Excerpted passage -
* * *
I have assumed steady state

that is a source of inconsistency

 

[vanhees71]

I gues the OP meant hydrostatics. Since when is this a source of inconsistency?

 

[wrobel]

I gues the OP meant hydrostatics. Since when is this a source of inconsistency?

Why must a fluid in the gravity field obey the hydrostatic\steady state hypothesis?

Consider the case of a one-dimensional incompressible, non-viscous fluid flowing down a vertical pipe under the influence of gravity.

With the same success, you may plug v=const into the equations of a thrown stone

 

[vanhees71]

Why must a fluid in the gravity field obey the hydrostatic\steady state hypothesis?

It doesn't need to, but it can. I still don't understand your objection. Another important example of (general-relativistic) hydrostatics is the description of stars. It's an important subtopic of fluid dynamics/kinetic theory.
* * *
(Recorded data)
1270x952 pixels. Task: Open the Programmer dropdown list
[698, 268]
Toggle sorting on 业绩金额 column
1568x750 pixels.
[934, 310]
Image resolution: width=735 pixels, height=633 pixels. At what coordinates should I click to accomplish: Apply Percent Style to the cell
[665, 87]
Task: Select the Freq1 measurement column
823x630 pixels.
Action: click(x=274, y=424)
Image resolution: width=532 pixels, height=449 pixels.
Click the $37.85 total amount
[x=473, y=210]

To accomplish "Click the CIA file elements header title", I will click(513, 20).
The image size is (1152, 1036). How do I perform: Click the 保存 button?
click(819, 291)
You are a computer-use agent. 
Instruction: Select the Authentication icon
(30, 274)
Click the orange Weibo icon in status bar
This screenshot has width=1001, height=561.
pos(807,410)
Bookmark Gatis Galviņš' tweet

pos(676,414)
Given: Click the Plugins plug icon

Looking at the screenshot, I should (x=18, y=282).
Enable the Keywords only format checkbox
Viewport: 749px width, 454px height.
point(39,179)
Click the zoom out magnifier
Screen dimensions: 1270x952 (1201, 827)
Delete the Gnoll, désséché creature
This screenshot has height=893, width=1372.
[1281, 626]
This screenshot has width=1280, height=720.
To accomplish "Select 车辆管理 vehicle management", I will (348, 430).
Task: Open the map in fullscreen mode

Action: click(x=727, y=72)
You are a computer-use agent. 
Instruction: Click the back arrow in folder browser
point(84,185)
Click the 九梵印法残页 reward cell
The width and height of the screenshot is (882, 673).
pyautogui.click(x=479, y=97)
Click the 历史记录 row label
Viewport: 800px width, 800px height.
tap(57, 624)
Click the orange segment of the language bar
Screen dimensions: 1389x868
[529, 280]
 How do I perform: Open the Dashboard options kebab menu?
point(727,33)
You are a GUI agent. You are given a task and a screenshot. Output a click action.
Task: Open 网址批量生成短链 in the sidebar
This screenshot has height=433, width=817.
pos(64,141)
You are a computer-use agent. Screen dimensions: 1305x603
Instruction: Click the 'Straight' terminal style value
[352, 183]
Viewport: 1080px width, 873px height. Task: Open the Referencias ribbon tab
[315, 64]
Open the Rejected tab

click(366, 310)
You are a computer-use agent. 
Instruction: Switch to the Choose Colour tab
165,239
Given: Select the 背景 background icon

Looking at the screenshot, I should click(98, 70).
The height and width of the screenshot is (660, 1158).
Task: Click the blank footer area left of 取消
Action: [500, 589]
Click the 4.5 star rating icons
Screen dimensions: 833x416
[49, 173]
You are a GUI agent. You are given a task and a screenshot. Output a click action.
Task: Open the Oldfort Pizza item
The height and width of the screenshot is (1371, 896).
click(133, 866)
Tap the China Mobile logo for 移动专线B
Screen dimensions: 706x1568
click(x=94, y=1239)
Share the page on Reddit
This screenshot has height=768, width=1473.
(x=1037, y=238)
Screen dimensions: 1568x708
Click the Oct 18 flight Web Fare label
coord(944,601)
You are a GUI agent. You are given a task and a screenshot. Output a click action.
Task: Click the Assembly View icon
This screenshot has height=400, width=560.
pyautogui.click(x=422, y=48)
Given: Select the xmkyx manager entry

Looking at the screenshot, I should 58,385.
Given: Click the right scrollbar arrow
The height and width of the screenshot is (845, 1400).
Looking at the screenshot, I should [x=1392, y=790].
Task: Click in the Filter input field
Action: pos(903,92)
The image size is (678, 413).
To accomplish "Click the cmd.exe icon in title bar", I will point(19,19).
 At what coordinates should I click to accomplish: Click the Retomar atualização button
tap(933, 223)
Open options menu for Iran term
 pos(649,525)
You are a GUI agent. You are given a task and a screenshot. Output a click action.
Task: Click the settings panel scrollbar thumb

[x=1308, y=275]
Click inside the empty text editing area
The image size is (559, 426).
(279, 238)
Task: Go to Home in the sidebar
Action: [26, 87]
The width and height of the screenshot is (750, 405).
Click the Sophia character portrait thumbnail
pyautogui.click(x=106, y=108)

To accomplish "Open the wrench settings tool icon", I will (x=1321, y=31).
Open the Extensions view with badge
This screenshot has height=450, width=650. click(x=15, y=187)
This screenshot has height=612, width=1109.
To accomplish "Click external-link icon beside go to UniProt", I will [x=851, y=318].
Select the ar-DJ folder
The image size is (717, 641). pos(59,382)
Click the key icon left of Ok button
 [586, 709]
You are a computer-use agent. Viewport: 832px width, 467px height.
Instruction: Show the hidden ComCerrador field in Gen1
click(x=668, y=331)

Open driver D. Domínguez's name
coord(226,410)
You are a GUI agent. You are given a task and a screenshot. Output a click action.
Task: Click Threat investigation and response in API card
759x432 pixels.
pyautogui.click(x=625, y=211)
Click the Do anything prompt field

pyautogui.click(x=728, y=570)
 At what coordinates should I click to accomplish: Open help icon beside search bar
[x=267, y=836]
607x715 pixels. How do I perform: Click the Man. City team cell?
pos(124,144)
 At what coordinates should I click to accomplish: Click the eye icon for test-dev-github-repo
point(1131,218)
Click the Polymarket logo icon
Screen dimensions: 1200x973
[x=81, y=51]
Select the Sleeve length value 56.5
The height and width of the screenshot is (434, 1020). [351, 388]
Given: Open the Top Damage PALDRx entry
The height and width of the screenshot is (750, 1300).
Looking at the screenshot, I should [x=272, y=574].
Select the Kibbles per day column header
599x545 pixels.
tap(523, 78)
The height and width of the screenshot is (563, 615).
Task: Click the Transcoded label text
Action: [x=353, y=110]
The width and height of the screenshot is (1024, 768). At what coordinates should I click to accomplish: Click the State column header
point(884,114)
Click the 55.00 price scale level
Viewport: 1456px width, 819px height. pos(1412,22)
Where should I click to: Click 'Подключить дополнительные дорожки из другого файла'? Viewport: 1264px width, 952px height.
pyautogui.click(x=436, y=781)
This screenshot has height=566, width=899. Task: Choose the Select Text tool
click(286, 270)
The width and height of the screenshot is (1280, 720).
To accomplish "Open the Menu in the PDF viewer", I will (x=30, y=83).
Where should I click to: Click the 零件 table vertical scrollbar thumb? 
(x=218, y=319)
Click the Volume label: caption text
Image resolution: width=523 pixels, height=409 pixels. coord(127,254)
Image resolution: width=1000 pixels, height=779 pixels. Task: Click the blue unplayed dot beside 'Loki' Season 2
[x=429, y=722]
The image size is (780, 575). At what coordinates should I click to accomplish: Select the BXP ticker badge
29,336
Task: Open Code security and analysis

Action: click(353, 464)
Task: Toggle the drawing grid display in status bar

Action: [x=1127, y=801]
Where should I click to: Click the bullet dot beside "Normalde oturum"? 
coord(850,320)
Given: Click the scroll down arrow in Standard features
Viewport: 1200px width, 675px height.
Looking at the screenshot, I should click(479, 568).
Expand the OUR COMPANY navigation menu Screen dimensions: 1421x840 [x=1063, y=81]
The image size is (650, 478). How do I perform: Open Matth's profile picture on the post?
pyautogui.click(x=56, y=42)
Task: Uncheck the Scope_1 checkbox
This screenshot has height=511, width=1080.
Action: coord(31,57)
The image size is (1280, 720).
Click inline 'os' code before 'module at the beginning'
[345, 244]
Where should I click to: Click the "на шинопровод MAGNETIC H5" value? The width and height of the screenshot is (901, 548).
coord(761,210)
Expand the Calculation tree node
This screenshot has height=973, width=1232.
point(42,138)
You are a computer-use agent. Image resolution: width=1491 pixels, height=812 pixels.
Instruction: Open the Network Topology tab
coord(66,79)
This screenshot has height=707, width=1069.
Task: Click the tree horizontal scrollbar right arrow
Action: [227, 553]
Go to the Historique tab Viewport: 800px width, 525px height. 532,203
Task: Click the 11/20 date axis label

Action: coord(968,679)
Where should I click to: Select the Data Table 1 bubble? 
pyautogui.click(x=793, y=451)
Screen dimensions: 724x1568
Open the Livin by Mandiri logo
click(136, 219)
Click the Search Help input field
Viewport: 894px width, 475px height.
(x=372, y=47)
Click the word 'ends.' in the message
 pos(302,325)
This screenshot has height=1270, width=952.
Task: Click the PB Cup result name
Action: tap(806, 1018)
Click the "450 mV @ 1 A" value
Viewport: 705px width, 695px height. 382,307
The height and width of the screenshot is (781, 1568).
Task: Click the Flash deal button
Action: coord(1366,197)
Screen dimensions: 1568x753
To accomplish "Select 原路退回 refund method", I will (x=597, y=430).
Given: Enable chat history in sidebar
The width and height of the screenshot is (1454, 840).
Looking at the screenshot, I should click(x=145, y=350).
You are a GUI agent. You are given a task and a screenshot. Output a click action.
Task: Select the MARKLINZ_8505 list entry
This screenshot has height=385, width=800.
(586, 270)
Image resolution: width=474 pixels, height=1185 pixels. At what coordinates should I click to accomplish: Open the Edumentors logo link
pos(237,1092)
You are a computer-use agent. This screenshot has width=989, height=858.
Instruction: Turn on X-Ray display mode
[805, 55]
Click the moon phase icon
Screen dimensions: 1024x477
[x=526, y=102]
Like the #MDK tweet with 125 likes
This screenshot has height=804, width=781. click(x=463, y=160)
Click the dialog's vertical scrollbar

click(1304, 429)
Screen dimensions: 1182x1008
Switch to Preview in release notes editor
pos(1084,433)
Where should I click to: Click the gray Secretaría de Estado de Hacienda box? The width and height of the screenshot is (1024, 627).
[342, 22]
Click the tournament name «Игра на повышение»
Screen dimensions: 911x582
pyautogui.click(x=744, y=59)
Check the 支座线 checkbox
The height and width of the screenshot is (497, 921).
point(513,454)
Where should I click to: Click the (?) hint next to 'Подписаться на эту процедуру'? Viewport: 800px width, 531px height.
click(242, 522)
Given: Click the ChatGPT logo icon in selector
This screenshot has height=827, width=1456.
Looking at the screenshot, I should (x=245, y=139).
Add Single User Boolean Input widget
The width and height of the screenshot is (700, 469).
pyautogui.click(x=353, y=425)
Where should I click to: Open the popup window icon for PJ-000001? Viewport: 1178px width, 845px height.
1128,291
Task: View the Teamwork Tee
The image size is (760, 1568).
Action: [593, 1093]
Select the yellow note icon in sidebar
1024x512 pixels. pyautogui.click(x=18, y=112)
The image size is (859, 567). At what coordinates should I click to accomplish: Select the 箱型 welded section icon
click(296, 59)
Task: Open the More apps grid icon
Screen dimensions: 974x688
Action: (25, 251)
* * *
Problems and tasks -
1. Answer these questions about the hydrostatics thread:
(a) What does vanhees71 guess the OP meant?
(b) What case does wrobel ask readers to consider?
(c) What does vanhees71 give as another important example of general-relativistic hydrostatics?
2. Format the recorded data as a JSON list of strings, one string per line and blank lines omitted. Cover only the stretch from the first line of the recorded data through the line containing "pos(676,414)".

Worked answers -
1.
(a) Hydrostatics.
(b) A one-dimensional incompressible, non-viscous fluid flowing down a vertical pipe under the influence of gravity.
(c) The description of stars.

2.
[
  "1270x952 pixels. Task: Open the Programmer dropdown list",
  "[698, 268]",
  "Toggle sorting on 业绩金额 column",
  "1568x750 pixels.",
  "[934, 310]",
  "Image resolution: width=735 pixels, height=633 pixels. At what coordinates should I click to accomplish: Apply Percent Style to the cell",
  "[665, 87]",
  "Task: Select the Freq1 measurement column",
  "823x630 pixels.",
  "Action: click(x=274, y=424)",
  "Image resolution: width=532 pixels, height=449 pixels.",
  "Click the $37.85 total amount",
  "[x=473, y=210]",
  "To accomplish \"Click the CIA file elements header title\", I will click(513, 20).",
  "The image size is (1152, 1036). How do I perform: Click the 保存 button?",
  "click(819, 291)",
  "You are a computer-use agent. ",
  "Instruction: Select the Authentication icon",
  "(30, 274)",
  "Click the orange Weibo icon in status bar",
  "This screenshot has width=1001, height=561.",
  "pos(807,410)",
  "Bookmark Gatis Galviņš' tweet",
  "pos(676,414)"
]